Open aronwc opened 10 years ago
I got preliminary results that reveal strange datas :
1 - With an error of 29.9 : @SaraLeeDesserts , Excel sheet : 71.9% Male (Strange, after a quick look on twitter it seems that it's more 71.9% Female) 2 - With an error of 29.1 : @AshworthGolf , Excel sheet : 71.4% Male (It seems correct or maybe even more Male) 3 - With an error of 23.7 : @mitsucars , Excel sheet : 34.4 % Male (Same than the first one, I feel more that it's 34.4 Female)
In the mean time, I don't understand how to do that : report top 5 features weighted by (abs(feature value * model coefficient)) not sure what is feature value VS model coef
If C is the number of columns (i.e., features / account names), then clf.coef_ is the coefficients of the model (a C-length array).

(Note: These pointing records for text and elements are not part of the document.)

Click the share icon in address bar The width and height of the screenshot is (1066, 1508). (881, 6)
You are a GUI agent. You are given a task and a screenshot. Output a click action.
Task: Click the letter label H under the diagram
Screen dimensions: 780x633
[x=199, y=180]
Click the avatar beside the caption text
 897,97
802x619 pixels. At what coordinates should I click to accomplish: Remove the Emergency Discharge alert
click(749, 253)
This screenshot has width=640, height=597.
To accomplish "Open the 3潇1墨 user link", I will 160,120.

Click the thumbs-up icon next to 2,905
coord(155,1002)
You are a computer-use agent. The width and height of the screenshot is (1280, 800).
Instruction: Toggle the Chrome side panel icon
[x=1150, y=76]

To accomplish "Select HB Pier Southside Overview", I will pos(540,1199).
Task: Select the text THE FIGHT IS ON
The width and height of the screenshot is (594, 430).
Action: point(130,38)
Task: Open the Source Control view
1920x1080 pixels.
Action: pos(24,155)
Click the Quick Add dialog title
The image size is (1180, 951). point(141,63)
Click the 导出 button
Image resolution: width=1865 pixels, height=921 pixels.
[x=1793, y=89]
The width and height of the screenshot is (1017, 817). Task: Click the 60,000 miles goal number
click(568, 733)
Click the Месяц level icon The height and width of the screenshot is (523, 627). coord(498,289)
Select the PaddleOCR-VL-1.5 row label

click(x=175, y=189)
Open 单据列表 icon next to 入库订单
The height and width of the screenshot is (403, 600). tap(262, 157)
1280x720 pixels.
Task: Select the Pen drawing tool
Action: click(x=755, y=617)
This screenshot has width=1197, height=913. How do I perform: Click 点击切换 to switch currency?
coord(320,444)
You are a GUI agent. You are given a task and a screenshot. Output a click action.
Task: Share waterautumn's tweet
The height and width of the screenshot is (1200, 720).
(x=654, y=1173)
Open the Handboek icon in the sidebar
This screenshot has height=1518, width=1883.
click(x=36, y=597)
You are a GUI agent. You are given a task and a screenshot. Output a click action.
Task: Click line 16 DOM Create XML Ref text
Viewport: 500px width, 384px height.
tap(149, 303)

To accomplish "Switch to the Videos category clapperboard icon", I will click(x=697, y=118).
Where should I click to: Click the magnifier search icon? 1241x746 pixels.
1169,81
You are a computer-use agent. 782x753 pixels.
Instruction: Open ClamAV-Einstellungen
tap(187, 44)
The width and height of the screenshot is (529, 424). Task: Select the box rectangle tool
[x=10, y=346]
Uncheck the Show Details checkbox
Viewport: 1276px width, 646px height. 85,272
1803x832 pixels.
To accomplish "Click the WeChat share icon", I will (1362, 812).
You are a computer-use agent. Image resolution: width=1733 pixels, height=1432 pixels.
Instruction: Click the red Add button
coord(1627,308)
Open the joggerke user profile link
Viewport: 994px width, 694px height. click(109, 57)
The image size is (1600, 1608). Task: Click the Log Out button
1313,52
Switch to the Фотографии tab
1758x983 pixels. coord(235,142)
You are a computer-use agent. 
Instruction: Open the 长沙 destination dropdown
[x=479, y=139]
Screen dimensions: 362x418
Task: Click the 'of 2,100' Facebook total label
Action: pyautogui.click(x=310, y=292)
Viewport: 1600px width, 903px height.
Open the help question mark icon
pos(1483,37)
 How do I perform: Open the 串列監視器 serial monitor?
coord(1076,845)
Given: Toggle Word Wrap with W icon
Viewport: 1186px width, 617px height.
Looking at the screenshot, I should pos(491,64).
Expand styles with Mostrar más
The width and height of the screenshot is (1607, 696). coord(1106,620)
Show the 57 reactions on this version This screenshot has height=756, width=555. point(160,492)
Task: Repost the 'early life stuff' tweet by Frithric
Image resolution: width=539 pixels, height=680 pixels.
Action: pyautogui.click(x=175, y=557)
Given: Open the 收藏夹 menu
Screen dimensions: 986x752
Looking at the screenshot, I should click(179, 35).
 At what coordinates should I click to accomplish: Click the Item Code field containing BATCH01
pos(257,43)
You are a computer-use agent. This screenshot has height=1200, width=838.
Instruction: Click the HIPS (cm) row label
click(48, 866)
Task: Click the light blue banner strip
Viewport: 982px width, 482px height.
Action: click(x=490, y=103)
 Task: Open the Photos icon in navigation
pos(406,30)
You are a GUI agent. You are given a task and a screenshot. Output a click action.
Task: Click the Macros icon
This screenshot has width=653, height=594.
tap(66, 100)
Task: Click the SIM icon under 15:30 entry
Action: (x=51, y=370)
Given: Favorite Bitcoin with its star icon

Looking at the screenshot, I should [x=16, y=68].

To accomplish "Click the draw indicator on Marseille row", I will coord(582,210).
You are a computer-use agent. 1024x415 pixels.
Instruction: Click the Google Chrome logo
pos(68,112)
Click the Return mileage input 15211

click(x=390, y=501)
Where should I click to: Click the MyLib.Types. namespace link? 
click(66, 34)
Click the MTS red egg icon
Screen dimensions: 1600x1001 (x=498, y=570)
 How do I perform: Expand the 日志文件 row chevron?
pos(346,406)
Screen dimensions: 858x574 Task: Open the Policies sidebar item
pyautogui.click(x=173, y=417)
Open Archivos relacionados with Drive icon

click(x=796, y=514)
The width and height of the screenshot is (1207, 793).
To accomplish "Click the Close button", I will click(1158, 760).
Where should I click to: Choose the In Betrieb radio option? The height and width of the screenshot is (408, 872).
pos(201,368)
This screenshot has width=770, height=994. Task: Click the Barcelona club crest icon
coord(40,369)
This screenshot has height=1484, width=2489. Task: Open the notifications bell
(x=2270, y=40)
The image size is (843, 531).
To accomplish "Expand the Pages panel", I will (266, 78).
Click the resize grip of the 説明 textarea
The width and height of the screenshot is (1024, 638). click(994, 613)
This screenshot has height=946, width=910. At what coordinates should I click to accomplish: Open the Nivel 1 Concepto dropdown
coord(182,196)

Each row of Xd represents one company. It is also a C-length array.
By doing the element-wise multiplication of clf.coef_ and the ith row of Xd, we see the largest influence for a prediction.
E.g., coef_ = [5, -2, 6] ; row = [1, 2, 3] ; coef * row = [5, -4, 18]. Element three has the largest impact.
On Thu, Apr 24, 2014 at 9:40 AM, Cyril Trosset notifications@github.comwrote:
In the mean time, I don't understand how to do that : report top 5 features weighted by (abs(feature value * model coefficient)) not sure what is feature value VS model coef
— Reply to this email directly or view it on GitHubhttps://github.com/tapilab/ctrosset/issues/20#issuecomment-41287943 .
Include results of error analysis in report.